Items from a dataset
......

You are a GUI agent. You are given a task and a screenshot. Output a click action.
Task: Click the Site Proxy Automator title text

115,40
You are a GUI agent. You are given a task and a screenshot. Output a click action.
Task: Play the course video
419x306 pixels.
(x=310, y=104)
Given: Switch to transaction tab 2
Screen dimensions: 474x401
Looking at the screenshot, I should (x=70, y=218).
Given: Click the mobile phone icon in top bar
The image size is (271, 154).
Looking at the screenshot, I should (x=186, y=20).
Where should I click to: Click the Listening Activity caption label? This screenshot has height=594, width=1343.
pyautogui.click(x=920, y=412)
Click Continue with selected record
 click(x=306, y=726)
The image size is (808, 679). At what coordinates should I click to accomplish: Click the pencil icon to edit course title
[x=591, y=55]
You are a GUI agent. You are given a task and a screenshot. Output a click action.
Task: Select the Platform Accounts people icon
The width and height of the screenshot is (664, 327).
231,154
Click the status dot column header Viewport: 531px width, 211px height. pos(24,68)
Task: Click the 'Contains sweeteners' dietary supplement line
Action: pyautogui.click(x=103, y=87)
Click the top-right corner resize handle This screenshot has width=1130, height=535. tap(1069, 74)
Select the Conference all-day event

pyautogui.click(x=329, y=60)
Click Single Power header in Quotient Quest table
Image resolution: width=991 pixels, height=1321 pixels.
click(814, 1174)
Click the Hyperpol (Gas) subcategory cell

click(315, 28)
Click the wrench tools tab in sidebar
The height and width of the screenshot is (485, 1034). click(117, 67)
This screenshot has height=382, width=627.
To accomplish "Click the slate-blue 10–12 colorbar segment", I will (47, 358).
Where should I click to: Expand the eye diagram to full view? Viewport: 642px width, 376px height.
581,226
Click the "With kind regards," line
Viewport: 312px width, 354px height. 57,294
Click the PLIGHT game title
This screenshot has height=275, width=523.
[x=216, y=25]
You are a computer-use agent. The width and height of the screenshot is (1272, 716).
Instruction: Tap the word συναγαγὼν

......

The data above must be returned in full, exactly as written.

#### [EXPECTED OUTPUT]
You are a GUI agent. You are given a task and a screenshot. Output a click action.
Task: Click the Site Proxy Automator title text

115,40
You are a GUI agent. You are given a task and a screenshot. Output a click action.
Task: Play the course video
419x306 pixels.
(x=310, y=104)
Given: Switch to transaction tab 2
Screen dimensions: 474x401
Looking at the screenshot, I should (x=70, y=218).
Given: Click the mobile phone icon in top bar
The image size is (271, 154).
Looking at the screenshot, I should (x=186, y=20).
Where should I click to: Click the Listening Activity caption label? This screenshot has height=594, width=1343.
pyautogui.click(x=920, y=412)
Click Continue with selected record
 click(x=306, y=726)
The image size is (808, 679). At what coordinates should I click to accomplish: Click the pencil icon to edit course title
[x=591, y=55]
You are a GUI agent. You are given a task and a screenshot. Output a click action.
Task: Select the Platform Accounts people icon
The width and height of the screenshot is (664, 327).
231,154
Click the status dot column header Viewport: 531px width, 211px height. pos(24,68)
Task: Click the 'Contains sweeteners' dietary supplement line
Action: pyautogui.click(x=103, y=87)
Click the top-right corner resize handle This screenshot has width=1130, height=535. tap(1069, 74)
Select the Conference all-day event

pyautogui.click(x=329, y=60)
Click Single Power header in Quotient Quest table
Image resolution: width=991 pixels, height=1321 pixels.
click(814, 1174)
Click the Hyperpol (Gas) subcategory cell

click(315, 28)
Click the wrench tools tab in sidebar
The height and width of the screenshot is (485, 1034). click(117, 67)
This screenshot has height=382, width=627.
To accomplish "Click the slate-blue 10–12 colorbar segment", I will (47, 358).
Where should I click to: Expand the eye diagram to full view? Viewport: 642px width, 376px height.
581,226
Click the "With kind regards," line
Viewport: 312px width, 354px height. 57,294
Click the PLIGHT game title
This screenshot has height=275, width=523.
[x=216, y=25]
You are a computer-use agent. The width and height of the screenshot is (1272, 716).
Instruction: Tap the word συναγαγὼν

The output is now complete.